TRECHO FORNECIDO:
####

Compreenda a mentalidade
que vai dominando este país
Olavo de Carvalho
Enviado à redação de Época em 29 out 2001, para a edição de 3 nov. – Não publicado.
“Devemos recorrer a todo tipo de estratagemas, manobras, métodos ilegais, disfarces e subterfúgios”, escreveu Lênin em “O Esquerdismo, Doença Infantil do Comunismo”. É uma fórmula geral da conduta esquerdista. Mas o contexto imediato esclarece ainda mais seu sentido e sua atualidade: Lênin disse essas palavras quando se preparava para lançar a NEP, a política de abertura de mercado, que, levando o mundo a crer que o socialismo havia perdido sua vocação revolucionária e truculenta, desarmou as prevenções ocidentais e atraiu para a URSS vultosos investimentos estrangeiros depois, naturalmente, encampados à força.
Foi a primeira de uma interminável série de camuflagens “light” que o socialismo veio adotando até hoje.
E Lênin concluía: “Quando tivermos conquistado as massas mediante uma abordagem razoável, então aplicaremos táticas ofensivas.”
Desde então tornou-se praxe nos partidos comunistas manter ao mesmo tempo duas linhas de ação, uma violenta, outra pacífica, uma radical, outra moderada, alternando sua exibição no palco segundo as conveniências do momento e alternando também a modalidade de relação entre as duas alas, que ora pode se mostrar como parceria, ora como concorrência ou antagonismo, de modo que o movimento como um todo pareça fraco e dividido ou unido e forte. Anatoliy Golitsyn, em “New Lies for Old”, mostrou que, na política soviética, essa última alternância refletia o ritmo de consecução da estratégia revolucionária, segundo o conselho de Sun-Tzu: “Mostrar-se fraco quando está forte, forte quando está fraco”.

####

Itens armazenados:

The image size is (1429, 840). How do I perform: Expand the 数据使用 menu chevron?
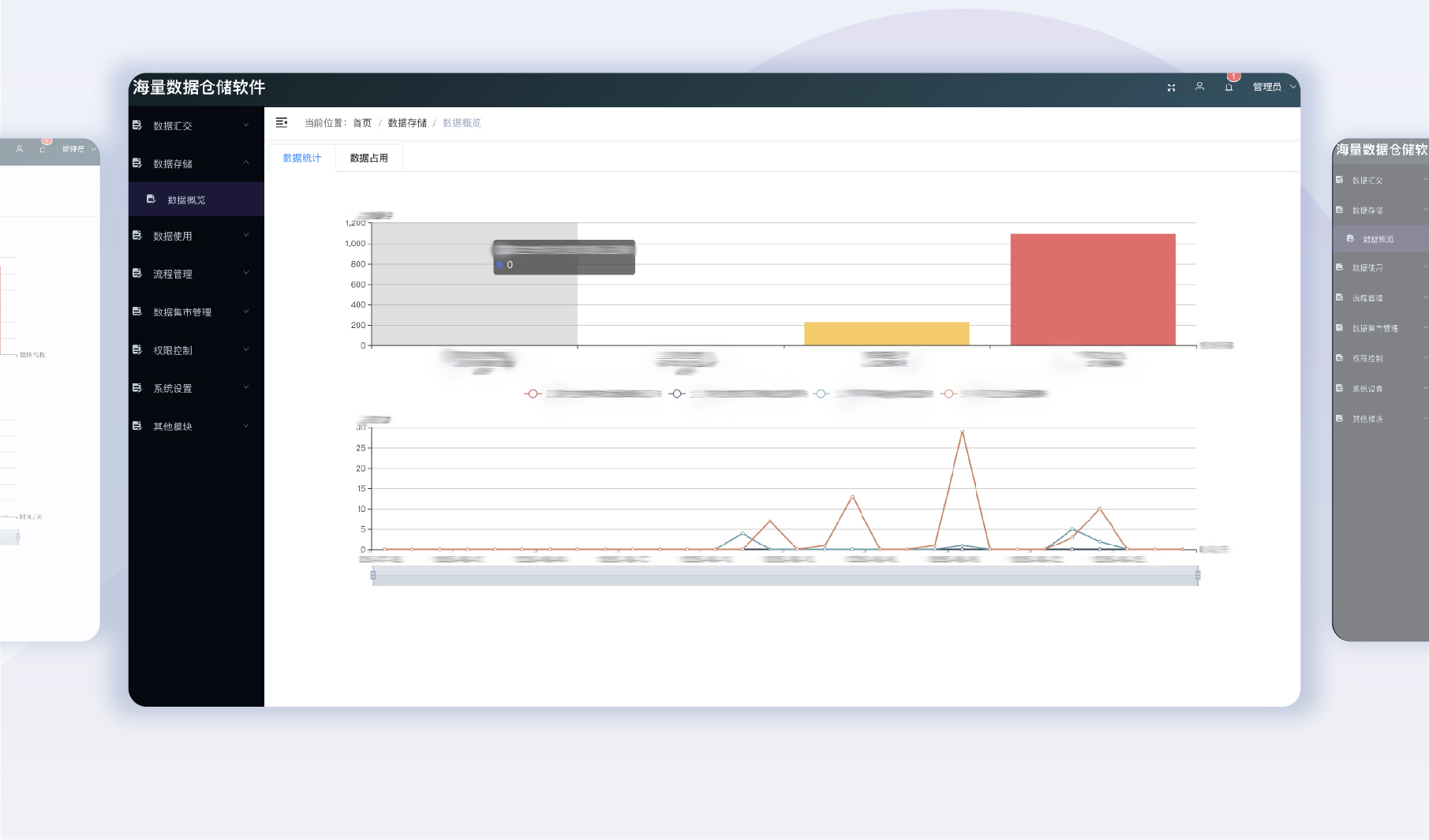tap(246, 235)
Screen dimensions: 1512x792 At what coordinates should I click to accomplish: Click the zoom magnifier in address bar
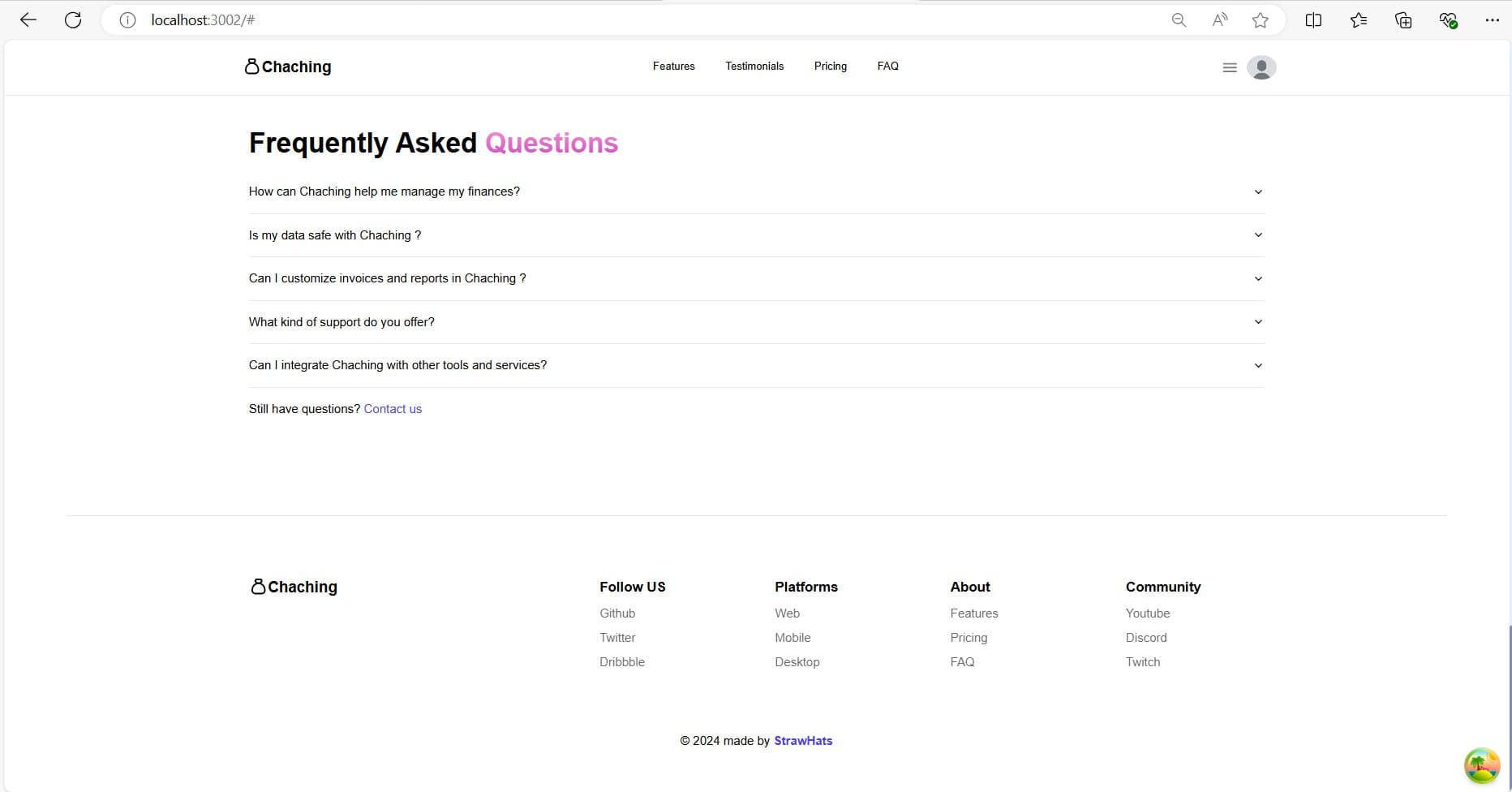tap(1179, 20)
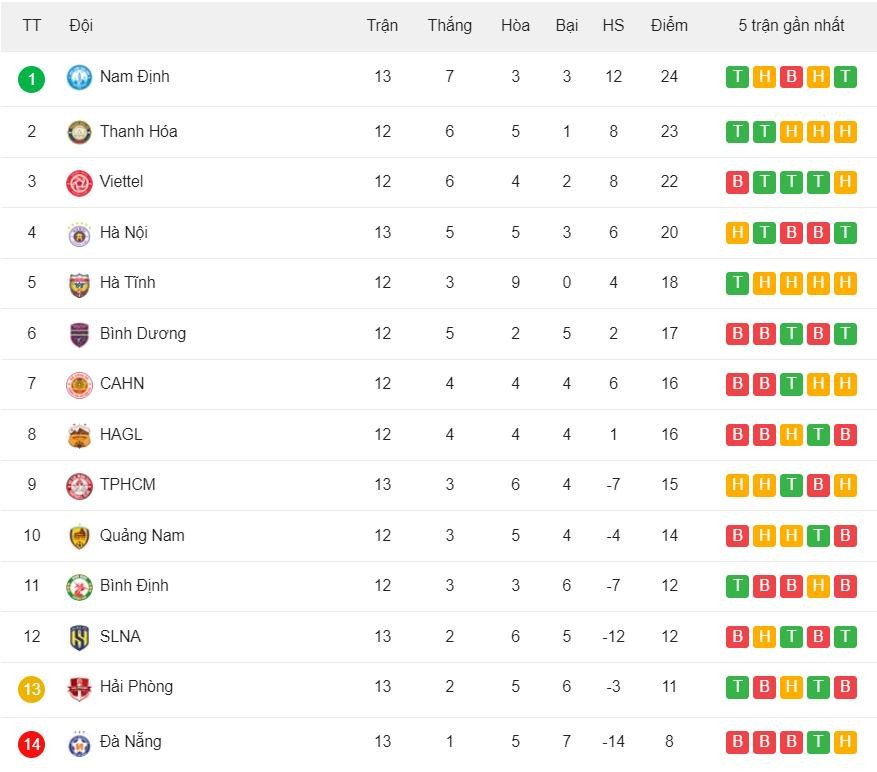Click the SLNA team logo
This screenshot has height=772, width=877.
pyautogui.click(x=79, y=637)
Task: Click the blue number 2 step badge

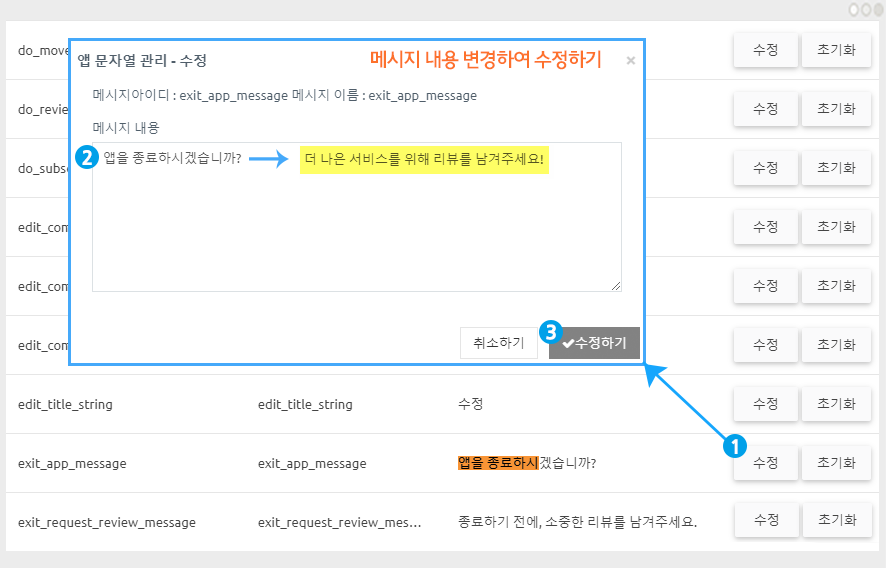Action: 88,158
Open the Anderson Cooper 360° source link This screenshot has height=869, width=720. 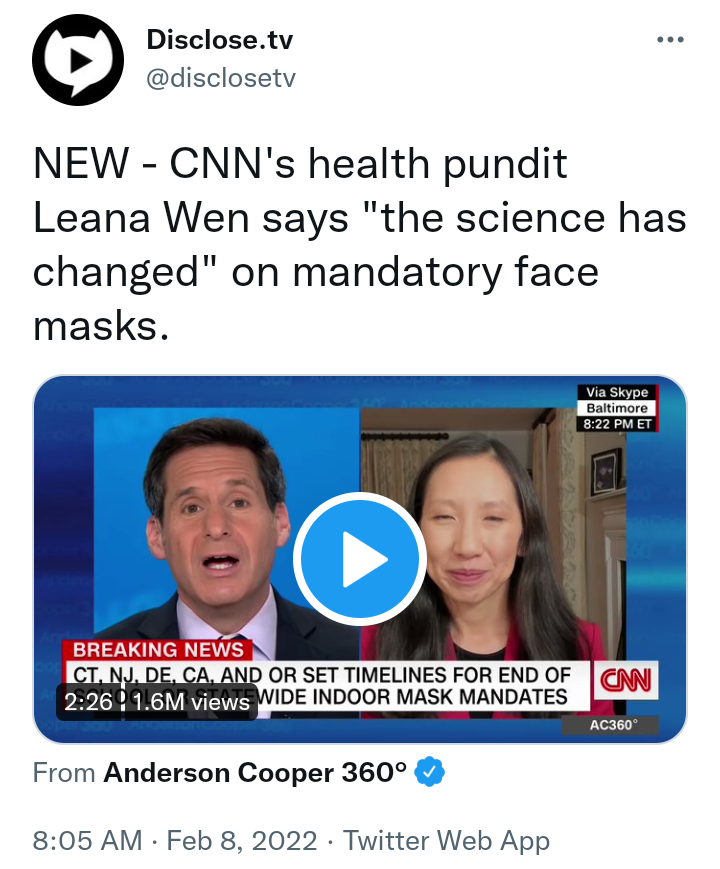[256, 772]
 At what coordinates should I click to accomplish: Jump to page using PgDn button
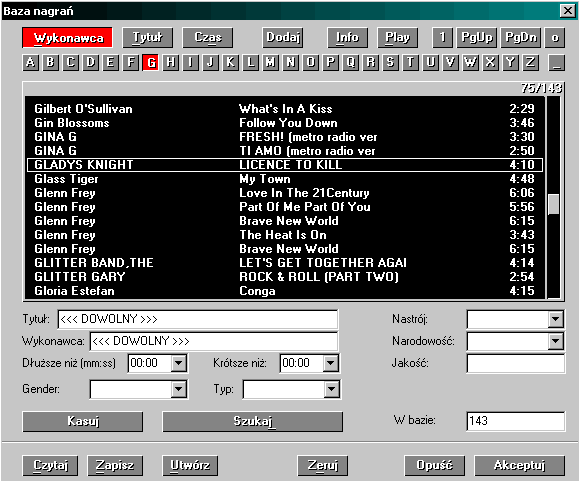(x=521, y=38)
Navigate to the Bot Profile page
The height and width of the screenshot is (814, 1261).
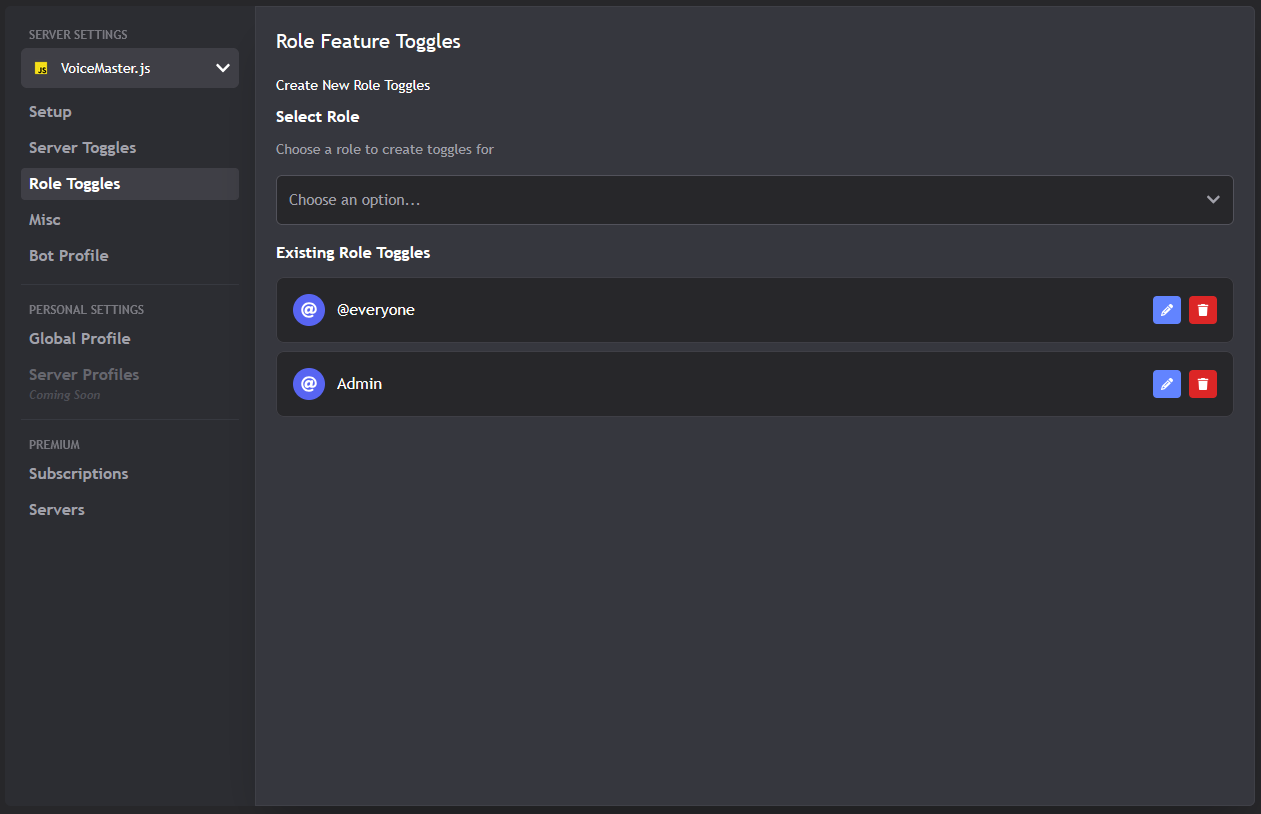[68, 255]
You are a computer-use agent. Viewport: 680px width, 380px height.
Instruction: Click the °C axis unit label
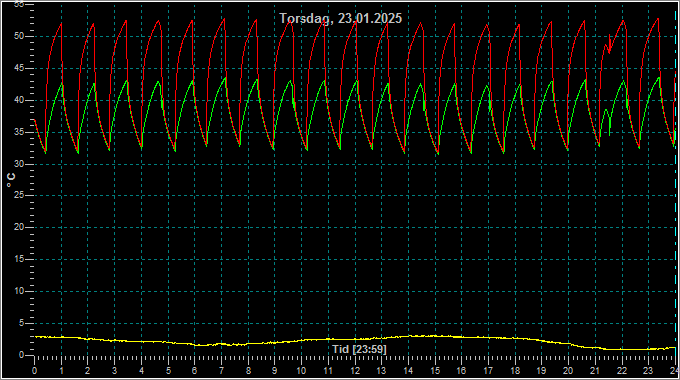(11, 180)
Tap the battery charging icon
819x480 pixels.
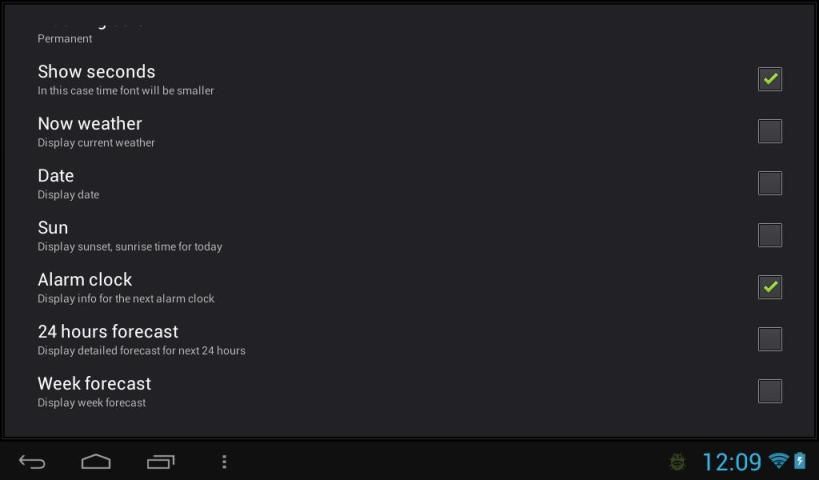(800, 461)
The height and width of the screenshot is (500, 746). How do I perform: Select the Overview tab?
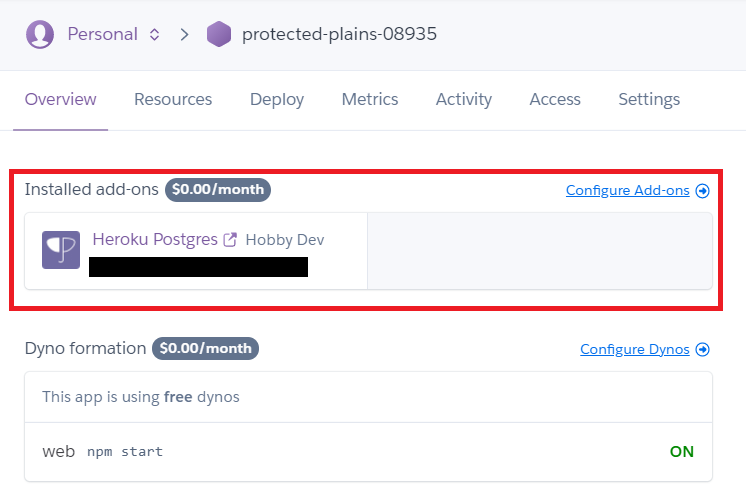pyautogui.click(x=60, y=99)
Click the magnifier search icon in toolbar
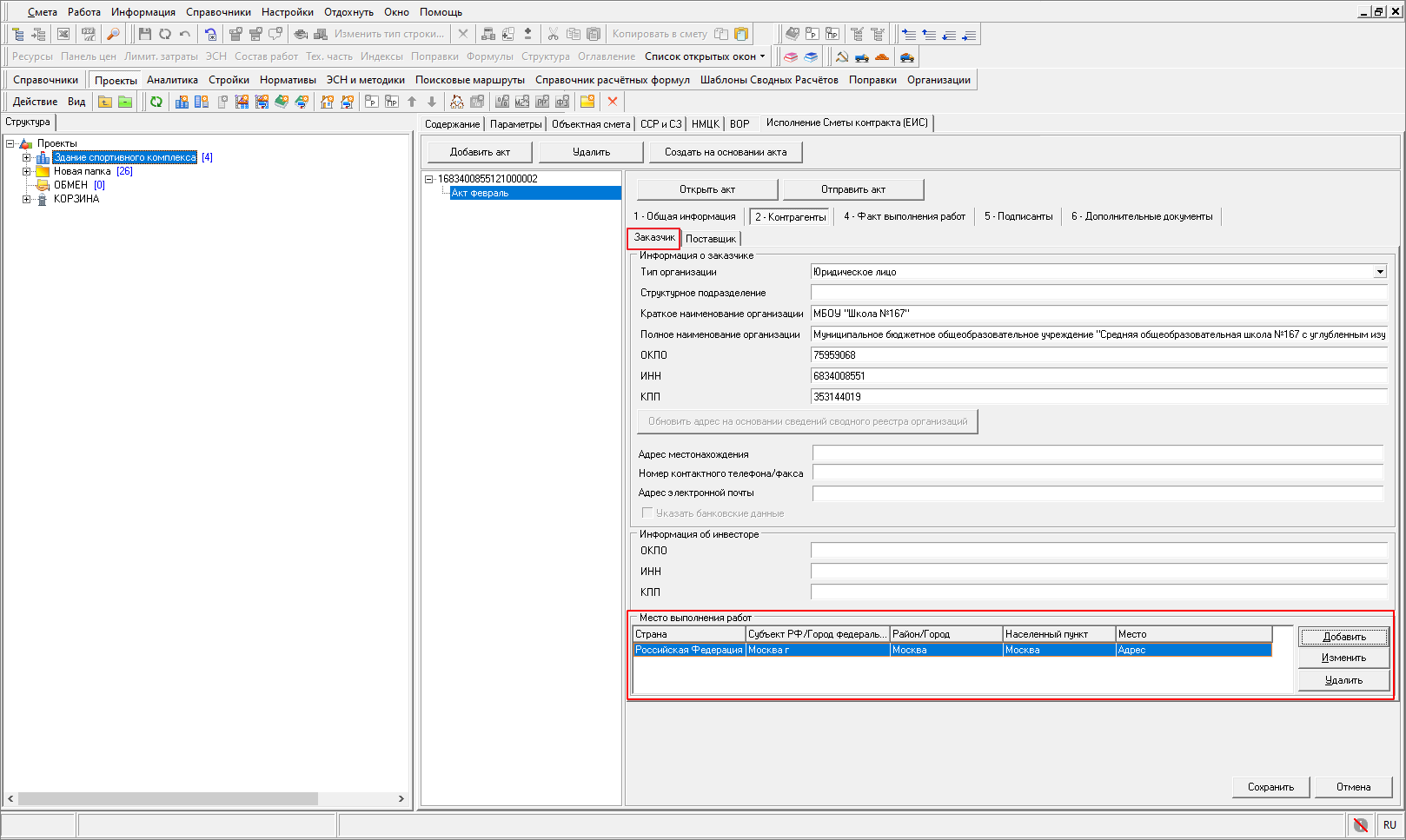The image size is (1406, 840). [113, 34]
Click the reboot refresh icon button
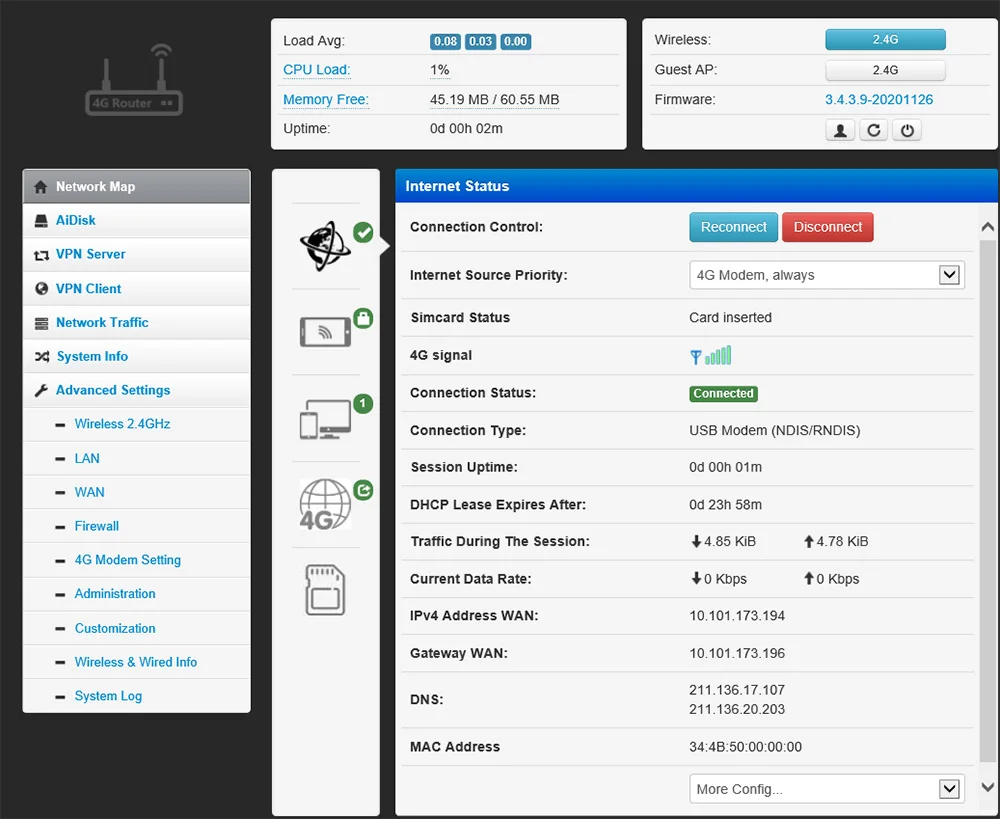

####

O QUE SE ESPERA: No trecho sobre a conduta esquerdista, em que obra Lênin escreveu que se devia recorrer a todo tipo de estratagemas e subterfúgios? As linhas armazenadas constituem material à parte, independente do trecho.

SOLUÇÃO DO PROBLEMA: Em “O Esquerdismo, Doença Infantil do Comunismo”.